REQUIRED WORK =
Could you give the whole listing again, exactly as it reads?

RECORDS PROVIDED =
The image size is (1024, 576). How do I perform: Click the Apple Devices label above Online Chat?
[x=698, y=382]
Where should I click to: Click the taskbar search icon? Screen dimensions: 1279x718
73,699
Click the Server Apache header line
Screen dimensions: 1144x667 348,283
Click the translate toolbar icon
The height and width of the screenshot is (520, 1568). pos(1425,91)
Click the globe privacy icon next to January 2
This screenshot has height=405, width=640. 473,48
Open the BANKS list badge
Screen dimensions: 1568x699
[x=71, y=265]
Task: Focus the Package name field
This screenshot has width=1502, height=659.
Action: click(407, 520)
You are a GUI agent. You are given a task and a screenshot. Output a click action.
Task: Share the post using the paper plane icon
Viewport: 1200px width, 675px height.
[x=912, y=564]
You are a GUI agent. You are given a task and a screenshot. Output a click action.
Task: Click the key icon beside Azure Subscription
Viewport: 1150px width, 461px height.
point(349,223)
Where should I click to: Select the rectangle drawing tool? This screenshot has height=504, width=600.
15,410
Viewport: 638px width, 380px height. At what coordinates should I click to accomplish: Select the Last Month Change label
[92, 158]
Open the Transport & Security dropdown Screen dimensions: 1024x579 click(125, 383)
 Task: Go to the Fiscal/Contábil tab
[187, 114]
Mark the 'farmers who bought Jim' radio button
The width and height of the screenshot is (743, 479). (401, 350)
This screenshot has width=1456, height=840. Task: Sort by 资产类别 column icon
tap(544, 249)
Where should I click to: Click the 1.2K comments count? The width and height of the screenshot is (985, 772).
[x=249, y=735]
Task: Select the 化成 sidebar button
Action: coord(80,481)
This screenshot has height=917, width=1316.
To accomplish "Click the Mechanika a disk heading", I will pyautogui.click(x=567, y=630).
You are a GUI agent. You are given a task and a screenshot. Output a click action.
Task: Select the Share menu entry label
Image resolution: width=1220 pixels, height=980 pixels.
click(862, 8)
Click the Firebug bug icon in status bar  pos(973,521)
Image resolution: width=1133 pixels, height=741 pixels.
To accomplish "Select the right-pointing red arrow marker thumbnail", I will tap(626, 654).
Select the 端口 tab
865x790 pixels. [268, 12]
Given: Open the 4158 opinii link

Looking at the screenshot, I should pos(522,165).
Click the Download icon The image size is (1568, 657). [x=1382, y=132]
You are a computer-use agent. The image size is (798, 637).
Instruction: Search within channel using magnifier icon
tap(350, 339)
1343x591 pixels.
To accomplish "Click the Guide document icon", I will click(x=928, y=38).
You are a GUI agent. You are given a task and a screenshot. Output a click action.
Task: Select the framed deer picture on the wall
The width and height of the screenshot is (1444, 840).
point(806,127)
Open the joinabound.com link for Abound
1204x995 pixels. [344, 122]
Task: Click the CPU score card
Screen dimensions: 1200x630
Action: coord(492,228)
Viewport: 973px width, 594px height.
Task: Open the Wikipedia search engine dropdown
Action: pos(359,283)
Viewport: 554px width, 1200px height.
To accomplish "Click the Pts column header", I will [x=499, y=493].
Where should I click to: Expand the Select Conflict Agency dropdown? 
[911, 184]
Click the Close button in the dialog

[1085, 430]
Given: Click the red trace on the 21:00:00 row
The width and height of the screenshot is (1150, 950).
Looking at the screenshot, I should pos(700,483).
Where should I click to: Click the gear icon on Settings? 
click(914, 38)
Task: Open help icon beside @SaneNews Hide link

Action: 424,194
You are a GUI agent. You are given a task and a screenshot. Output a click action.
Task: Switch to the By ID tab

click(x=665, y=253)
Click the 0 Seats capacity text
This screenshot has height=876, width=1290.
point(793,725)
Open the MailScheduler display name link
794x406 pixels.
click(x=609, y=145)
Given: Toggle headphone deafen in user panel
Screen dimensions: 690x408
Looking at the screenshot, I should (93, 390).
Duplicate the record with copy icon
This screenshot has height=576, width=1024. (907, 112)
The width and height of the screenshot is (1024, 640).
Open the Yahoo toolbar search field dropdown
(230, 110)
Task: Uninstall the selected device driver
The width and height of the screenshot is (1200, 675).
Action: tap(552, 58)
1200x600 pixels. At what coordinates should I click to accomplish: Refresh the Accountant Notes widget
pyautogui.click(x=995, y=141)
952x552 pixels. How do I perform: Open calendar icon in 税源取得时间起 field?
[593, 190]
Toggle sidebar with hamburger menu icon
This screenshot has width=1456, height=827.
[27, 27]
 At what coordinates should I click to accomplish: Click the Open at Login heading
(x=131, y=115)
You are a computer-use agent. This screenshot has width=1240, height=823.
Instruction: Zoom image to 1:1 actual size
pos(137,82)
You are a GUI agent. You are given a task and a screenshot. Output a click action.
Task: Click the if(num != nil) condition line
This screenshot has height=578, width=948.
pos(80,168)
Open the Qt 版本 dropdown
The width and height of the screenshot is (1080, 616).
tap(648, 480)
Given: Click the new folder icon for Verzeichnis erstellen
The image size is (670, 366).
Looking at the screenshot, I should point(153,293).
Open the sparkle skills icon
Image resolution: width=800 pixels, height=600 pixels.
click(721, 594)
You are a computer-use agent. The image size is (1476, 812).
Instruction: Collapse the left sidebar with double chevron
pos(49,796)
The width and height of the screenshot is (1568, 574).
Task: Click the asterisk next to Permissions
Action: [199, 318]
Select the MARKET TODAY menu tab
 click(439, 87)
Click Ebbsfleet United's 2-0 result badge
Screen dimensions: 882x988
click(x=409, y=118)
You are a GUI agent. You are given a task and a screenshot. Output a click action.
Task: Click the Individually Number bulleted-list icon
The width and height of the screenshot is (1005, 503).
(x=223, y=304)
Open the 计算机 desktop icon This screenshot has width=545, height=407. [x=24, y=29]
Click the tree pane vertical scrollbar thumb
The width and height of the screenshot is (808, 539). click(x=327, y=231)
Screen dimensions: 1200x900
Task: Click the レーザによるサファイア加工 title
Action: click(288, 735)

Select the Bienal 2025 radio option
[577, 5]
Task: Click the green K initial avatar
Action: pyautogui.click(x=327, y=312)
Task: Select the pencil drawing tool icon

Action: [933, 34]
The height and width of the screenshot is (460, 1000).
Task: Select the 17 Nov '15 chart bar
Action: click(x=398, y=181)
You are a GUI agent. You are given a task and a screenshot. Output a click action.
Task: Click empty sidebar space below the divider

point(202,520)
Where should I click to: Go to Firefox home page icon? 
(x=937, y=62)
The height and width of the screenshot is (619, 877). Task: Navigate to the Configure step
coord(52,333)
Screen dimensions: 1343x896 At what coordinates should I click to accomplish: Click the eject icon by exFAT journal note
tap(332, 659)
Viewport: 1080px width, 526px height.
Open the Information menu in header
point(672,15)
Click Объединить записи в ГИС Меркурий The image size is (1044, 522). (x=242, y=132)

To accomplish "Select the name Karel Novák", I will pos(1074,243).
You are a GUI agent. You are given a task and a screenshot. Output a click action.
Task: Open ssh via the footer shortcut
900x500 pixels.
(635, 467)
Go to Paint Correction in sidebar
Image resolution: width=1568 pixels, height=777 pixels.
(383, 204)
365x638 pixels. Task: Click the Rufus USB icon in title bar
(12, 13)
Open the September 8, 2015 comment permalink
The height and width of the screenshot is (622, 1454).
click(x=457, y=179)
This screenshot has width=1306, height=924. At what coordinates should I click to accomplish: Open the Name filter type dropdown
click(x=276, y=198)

COMPLETED TASK =
The image size is (1024, 576). How do I perform: Click the Apple Devices label above Online Chat?
[x=698, y=382]
Where should I click to: Click the taskbar search icon? Screen dimensions: 1279x718
73,699
Click the Server Apache header line
Screen dimensions: 1144x667 348,283
Click the translate toolbar icon
The height and width of the screenshot is (520, 1568). pos(1425,91)
Click the globe privacy icon next to January 2
This screenshot has height=405, width=640. 473,48
Open the BANKS list badge
Screen dimensions: 1568x699
[x=71, y=265]
Task: Focus the Package name field
This screenshot has width=1502, height=659.
Action: click(407, 520)
You are a GUI agent. You are given a task and a screenshot. Output a click action.
Task: Share the post using the paper plane icon
Viewport: 1200px width, 675px height.
[x=912, y=564]
You are a GUI agent. You are given a task and a screenshot. Output a click action.
Task: Click the key icon beside Azure Subscription
Viewport: 1150px width, 461px height.
point(349,223)
Where should I click to: Select the rectangle drawing tool? This screenshot has height=504, width=600.
15,410
Viewport: 638px width, 380px height. At what coordinates should I click to accomplish: Select the Last Month Change label
[92, 158]
Open the Transport & Security dropdown Screen dimensions: 1024x579 click(125, 383)
 Task: Go to the Fiscal/Contábil tab
[187, 114]
Mark the 'farmers who bought Jim' radio button
The width and height of the screenshot is (743, 479). (401, 350)
This screenshot has width=1456, height=840. Task: Sort by 资产类别 column icon
tap(544, 249)
Where should I click to: Click the 1.2K comments count? The width and height of the screenshot is (985, 772).
[x=249, y=735]
Task: Select the 化成 sidebar button
Action: coord(80,481)
This screenshot has height=917, width=1316.
To accomplish "Click the Mechanika a disk heading", I will pyautogui.click(x=567, y=630).
You are a GUI agent. You are given a task and a screenshot. Output a click action.
Task: Select the Share menu entry label
Image resolution: width=1220 pixels, height=980 pixels.
click(862, 8)
Click the Firebug bug icon in status bar  pos(973,521)
Image resolution: width=1133 pixels, height=741 pixels.
To accomplish "Select the right-pointing red arrow marker thumbnail", I will tap(626, 654).
Select the 端口 tab
865x790 pixels. [268, 12]
Given: Open the 4158 opinii link

Looking at the screenshot, I should pos(522,165).
Click the Download icon The image size is (1568, 657). [x=1382, y=132]
You are a computer-use agent. The image size is (798, 637).
Instruction: Search within channel using magnifier icon
tap(350, 339)
1343x591 pixels.
To accomplish "Click the Guide document icon", I will click(x=928, y=38).
You are a GUI agent. You are given a task and a screenshot. Output a click action.
Task: Select the framed deer picture on the wall
The width and height of the screenshot is (1444, 840).
point(806,127)
Open the joinabound.com link for Abound
1204x995 pixels. [344, 122]
Task: Click the CPU score card
Screen dimensions: 1200x630
Action: coord(492,228)
Viewport: 973px width, 594px height.
Task: Open the Wikipedia search engine dropdown
Action: pos(359,283)
Viewport: 554px width, 1200px height.
To accomplish "Click the Pts column header", I will [x=499, y=493].
Where should I click to: Expand the Select Conflict Agency dropdown? 
[911, 184]
Click the Close button in the dialog

[1085, 430]
Given: Click the red trace on the 21:00:00 row
The width and height of the screenshot is (1150, 950).
Looking at the screenshot, I should pos(700,483).
Where should I click to: Click the gear icon on Settings? 
click(914, 38)
Task: Open help icon beside @SaneNews Hide link

Action: 424,194
You are a GUI agent. You are given a task and a screenshot. Output a click action.
Task: Switch to the By ID tab

click(x=665, y=253)
Click the 0 Seats capacity text
This screenshot has height=876, width=1290.
point(793,725)
Open the MailScheduler display name link
794x406 pixels.
click(x=609, y=145)
Given: Toggle headphone deafen in user panel
Screen dimensions: 690x408
Looking at the screenshot, I should (93, 390).
Duplicate the record with copy icon
This screenshot has height=576, width=1024. (907, 112)
The width and height of the screenshot is (1024, 640).
Open the Yahoo toolbar search field dropdown
(230, 110)
Task: Uninstall the selected device driver
The width and height of the screenshot is (1200, 675).
Action: tap(552, 58)
1200x600 pixels. At what coordinates should I click to accomplish: Refresh the Accountant Notes widget
pyautogui.click(x=995, y=141)
952x552 pixels. How do I perform: Open calendar icon in 税源取得时间起 field?
[593, 190]
Toggle sidebar with hamburger menu icon
This screenshot has width=1456, height=827.
[27, 27]
 At what coordinates should I click to accomplish: Click the Open at Login heading
(x=131, y=115)
You are a computer-use agent. This screenshot has width=1240, height=823.
Instruction: Zoom image to 1:1 actual size
pos(137,82)
You are a GUI agent. You are given a task and a screenshot. Output a click action.
Task: Click the if(num != nil) condition line
This screenshot has height=578, width=948.
pos(80,168)
Open the Qt 版本 dropdown
The width and height of the screenshot is (1080, 616).
tap(648, 480)
Given: Click the new folder icon for Verzeichnis erstellen
The image size is (670, 366).
Looking at the screenshot, I should point(153,293).
Open the sparkle skills icon
Image resolution: width=800 pixels, height=600 pixels.
click(721, 594)
You are a computer-use agent. The image size is (1476, 812).
Instruction: Collapse the left sidebar with double chevron
pos(49,796)
The width and height of the screenshot is (1568, 574).
Task: Click the asterisk next to Permissions
Action: [199, 318]
Select the MARKET TODAY menu tab
 click(439, 87)
Click Ebbsfleet United's 2-0 result badge
Screen dimensions: 882x988
click(x=409, y=118)
You are a GUI agent. You are given a task and a screenshot. Output a click action.
Task: Click the Individually Number bulleted-list icon
The width and height of the screenshot is (1005, 503).
(x=223, y=304)
Open the 计算机 desktop icon This screenshot has width=545, height=407. [x=24, y=29]
Click the tree pane vertical scrollbar thumb
The width and height of the screenshot is (808, 539). click(x=327, y=231)
Screen dimensions: 1200x900
Task: Click the レーザによるサファイア加工 title
Action: click(288, 735)

Select the Bienal 2025 radio option
[577, 5]
Task: Click the green K initial avatar
Action: pyautogui.click(x=327, y=312)
Task: Select the pencil drawing tool icon

Action: [933, 34]
The height and width of the screenshot is (460, 1000).
Task: Select the 17 Nov '15 chart bar
Action: click(x=398, y=181)
You are a GUI agent. You are given a task and a screenshot. Output a click action.
Task: Click empty sidebar space below the divider

point(202,520)
Where should I click to: Go to Firefox home page icon? 
(x=937, y=62)
The height and width of the screenshot is (619, 877). Task: Navigate to the Configure step
coord(52,333)
Screen dimensions: 1343x896 At what coordinates should I click to accomplish: Click the eject icon by exFAT journal note
tap(332, 659)
Viewport: 1080px width, 526px height.
Open the Information menu in header
point(672,15)
Click Объединить записи в ГИС Меркурий The image size is (1044, 522). (x=242, y=132)

To accomplish "Select the name Karel Novák", I will pos(1074,243).
You are a GUI agent. You are given a task and a screenshot. Output a click action.
Task: Open ssh via the footer shortcut
900x500 pixels.
(635, 467)
Go to Paint Correction in sidebar
Image resolution: width=1568 pixels, height=777 pixels.
(383, 204)
365x638 pixels. Task: Click the Rufus USB icon in title bar
(12, 13)
Open the September 8, 2015 comment permalink
The height and width of the screenshot is (622, 1454).
click(x=457, y=179)
This screenshot has width=1306, height=924. At what coordinates should I click to accomplish: Open the Name filter type dropdown
click(x=276, y=198)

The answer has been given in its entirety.